■ Brief ■
Rewrite the listing from the line containing "At what coordinates should I click to accomplish: Click" through the end of the listing as a JSON list of strings, with one string per line and no blank lines. Leave the pictures out.

■ Given data ■
--- --- ---

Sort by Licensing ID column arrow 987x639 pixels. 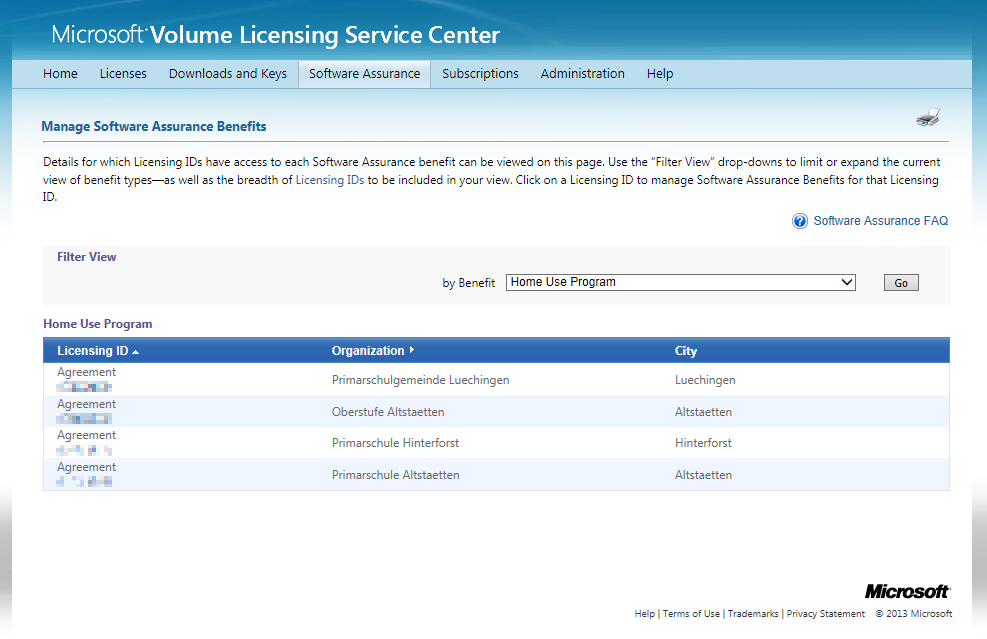coord(135,351)
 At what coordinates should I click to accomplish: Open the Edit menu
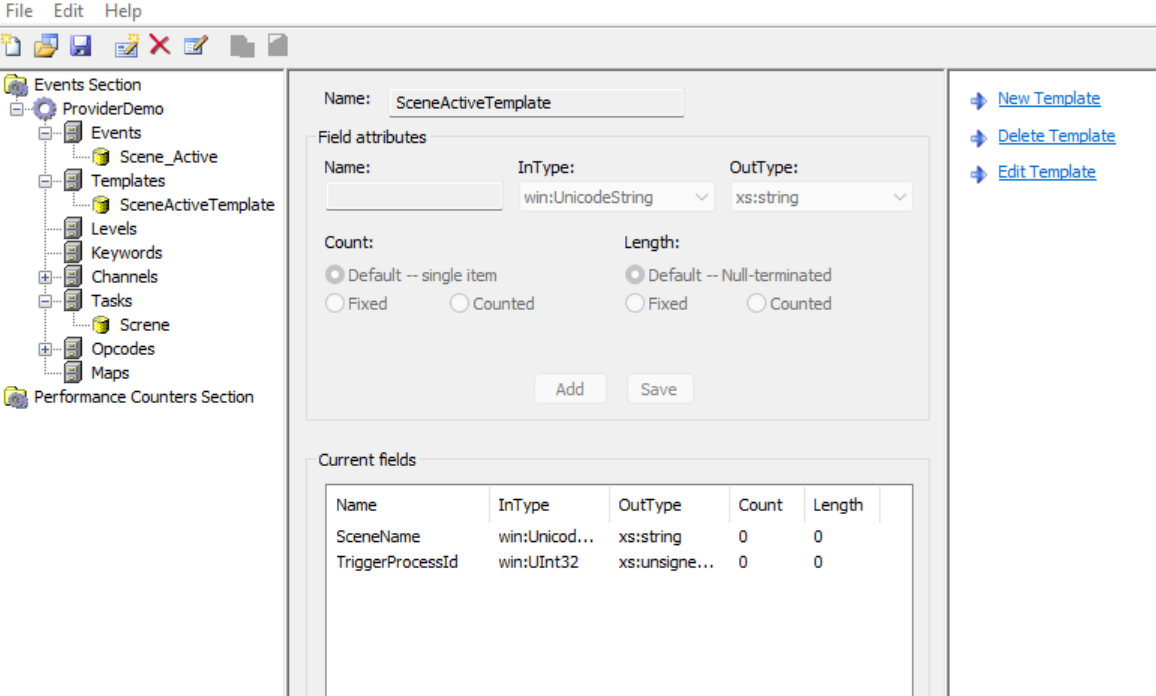tap(69, 11)
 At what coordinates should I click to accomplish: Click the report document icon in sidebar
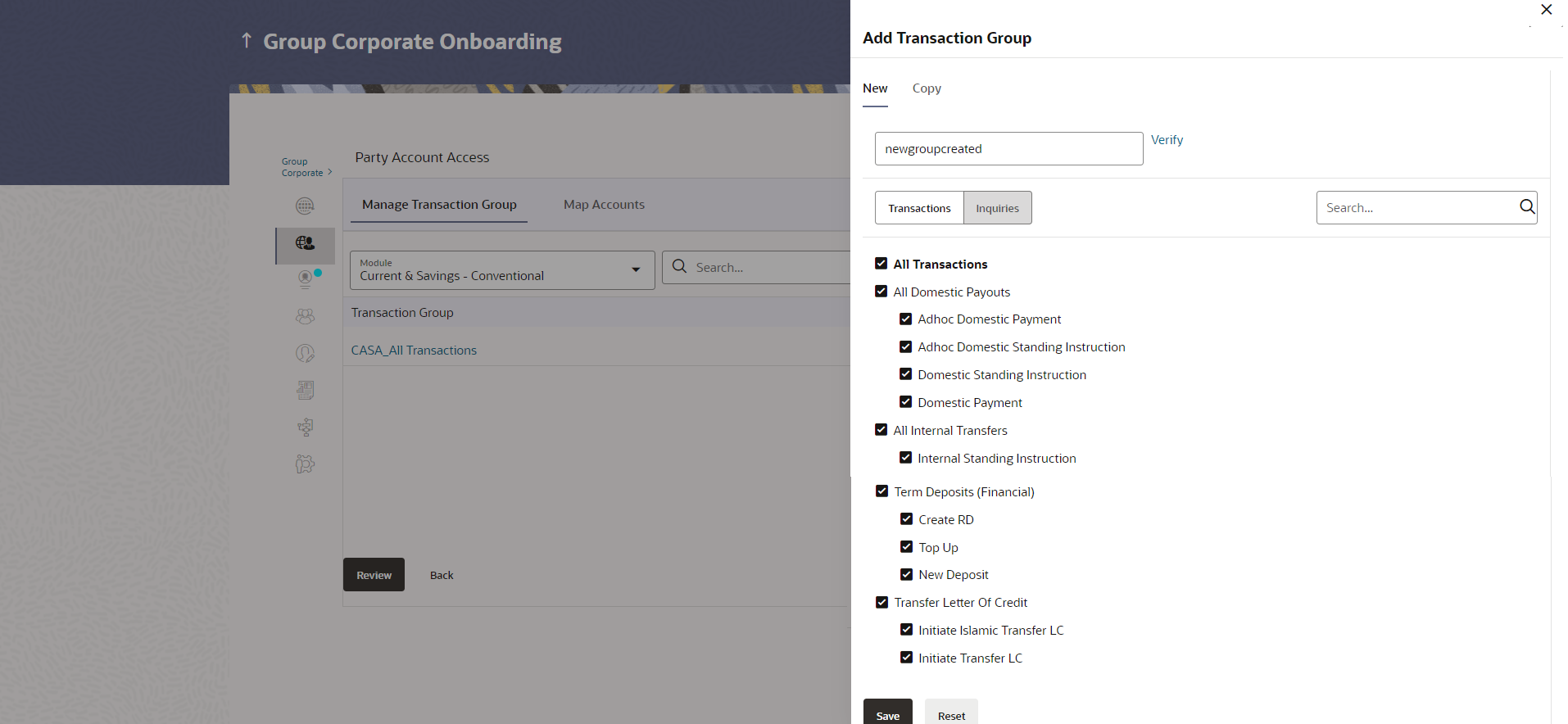(x=305, y=390)
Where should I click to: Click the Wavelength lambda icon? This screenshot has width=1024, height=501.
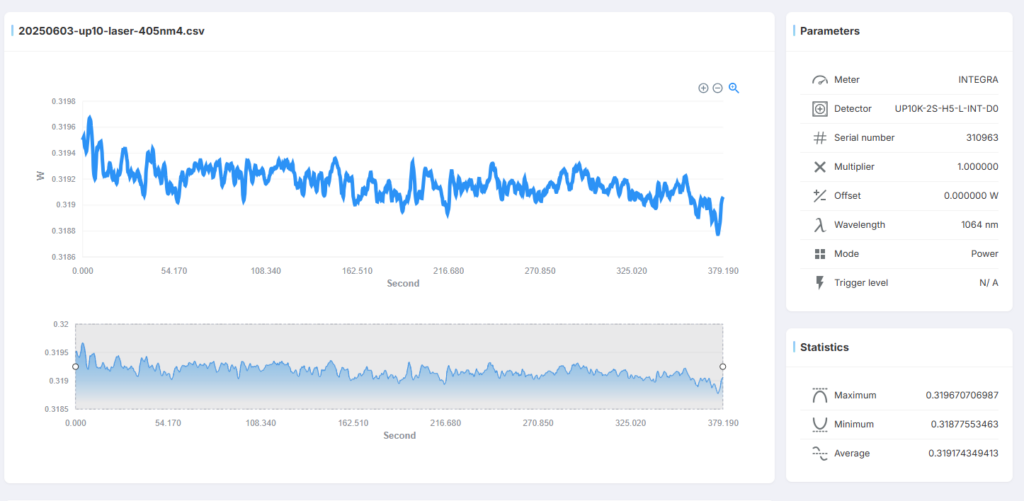pyautogui.click(x=820, y=225)
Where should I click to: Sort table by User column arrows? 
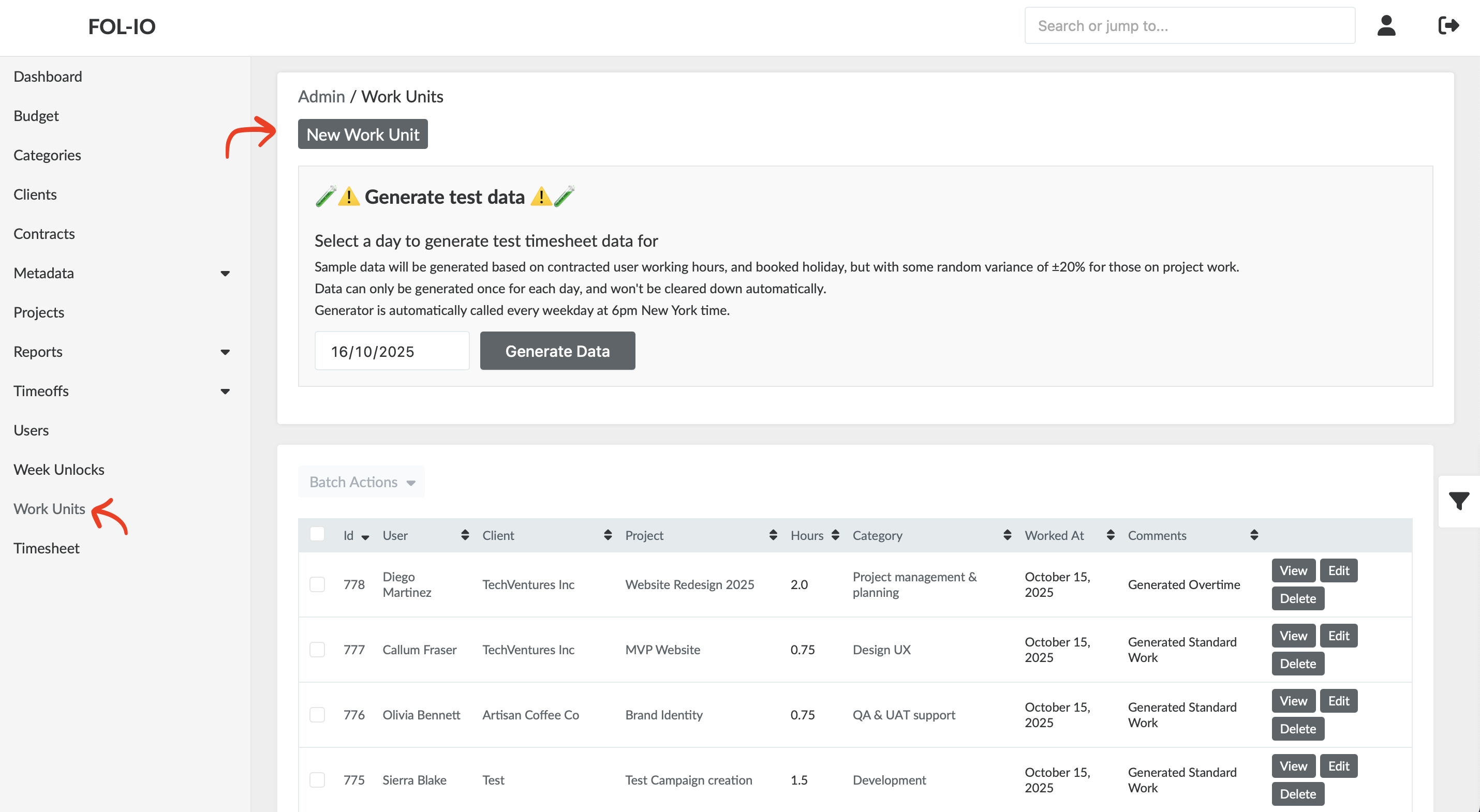465,535
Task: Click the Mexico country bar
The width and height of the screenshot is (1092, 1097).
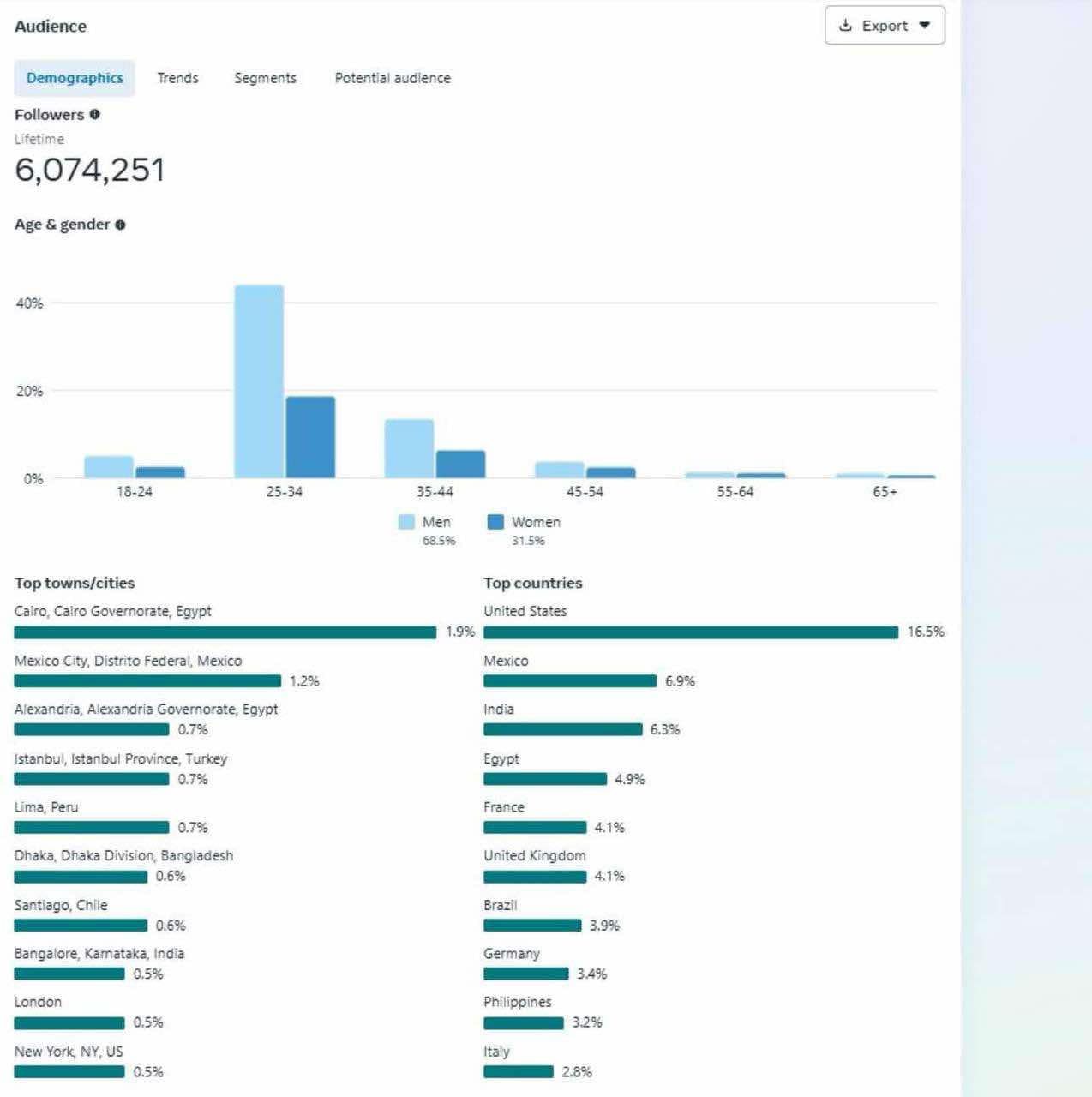Action: [570, 681]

--- --- ---

■ Solution ■
[
  " At what coordinates should I click to accomplish: Click the report document icon in sidebar",
  "(x=305, y=390)",
  "Where should I click to: Click the Wavelength lambda icon? This screenshot has width=1024, height=501.",
  "pyautogui.click(x=820, y=225)",
  "Where should I click to: Sort table by User column arrows? ",
  "465,535",
  "Task: Click the Mexico country bar",
  "The width and height of the screenshot is (1092, 1097).",
  "Action: [570, 681]"
]